The lawyer for 84-year-old sick prisoner Mehmet Emin Özkan, one of the names on the Turkish Human Rights Association’s list of sick prisoners, has made an application to the Constitutional Court for his release.
Özkan has been locked up in Turkish prisons for 26 years. He is currently being held in Diyarbakir D-Type Closed Prison. He suffers from numerous physical ailments such as heart, kidney and intestinal disorders. He has had five heart attacks and four bouts of angina since his imprisonment and he now has great difficulty meeting his personal hygiene needs. But the Turkish authorities still insist on keeping him in prison as part of their policy of not releasing sick prisoners until their dying breath.
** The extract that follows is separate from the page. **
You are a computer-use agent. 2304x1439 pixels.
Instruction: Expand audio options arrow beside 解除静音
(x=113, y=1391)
He was sentenced to aggravated life imprisonment in the trial held at the one of the notorious State Security Courts (DGMs) that existed at the time. He was held responsible for the killing of a Turkısh brigadier general despite there being no evidence to that effect. Applications have been made to Turkey’s Forensic Medicine Institute (ATK) for medical reports to ease his release, but to no avail. He is still in prison despite insistent calls from human rights defenders, and now his lawyer, Serdar Çelebi, has applied to the Constitutional Court.
Stating that a report they received from a fully recognised state hospital to support the postponement of Özkan’s sentence has been consistently ignored by the ATK, Çelebi recalled that their latest application had been rejected on the basis that Özkan was “able to take phone calls”.
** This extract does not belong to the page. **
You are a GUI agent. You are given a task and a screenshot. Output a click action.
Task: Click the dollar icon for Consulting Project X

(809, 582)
He said that sick detainees have given up hope on the ATK due to the unjust decisions issued by it.
“The ATK is not reliable, decisions issued by the ATK are made on political grounds. More attention needs to be paid to reports produced by universities or fully recognised hospitals. Arrangements need to be made in this matter. The ATK should not be dealing with these cases,” he said.
The Peoples’ Democratic Party (HDP) has released a video on its Twitter account to draw attention to Mehmet Emin Özkan’s situation.
Trial
On 22 October, 1993, following the assassination of a Turkish brigadier general by the name of Bahtiyar Aydın, the Turkish army organised a planned attack on the town of Lice, dozens of people were brutally murdered and almost all the houses and shops belonging to the Kurdish residents of the town were burned down and/or gutted.
Özkan was sentenced to life in prison after being tried for the killing of Aydın in Lice. The only evidence for his conviction was the testimony of two informants who later withdrew their statements. Despite the fact that his only language was Kurdish and he could not speak Turkish, his cross-examination was in Turkish.
Özkan moved away to Adana after the Lice massacre, due to the burning of his village and state oppression against the Kurds. Initially he was arrested for allegedly “helping an illegal organisation”. Two people alleged to be Kurdistan Worker’s Party (PKK) members testified that they saw Özkan with a PKK group they claimed had participated in the Lice massacre (although it is now widely accepted that it was the Turkish army that systematically destroyed the town of Lice, rather than the PKK). Later these two people declared that they had given their testimony under duress. But in 1994, Konya DGM sentenced Özkan to life imprisonment for “defiling the unity and integrity of the state”, without even drawing up an indictment on this new charge.
The Supreme Court overturned the decision of Konya DGM because it had been made without an indictment, upon which, Konya DGM drew up an indictment of half a page, and once again passed exactly same sentence on Özkan. The Supreme Court, which had earlier overturned Ozkan’s case, this time upheld the sentence handed down with the half-page indictment.
After the European Court of Human Rights (ECtHR) ruled that trials in the DGMs were “contrary to the right to a fair trial” due to the presence of military members on the benches, new regulations were made, and Özkan was to be retried at Adana Criminal Court No.7. The sentence of life imprisonment was supposed to be lifted due to the pending retrial, but requests by lawyers for his release have been repeatedly denied.
Özkan’s case has been pending retrial for nearly nine years.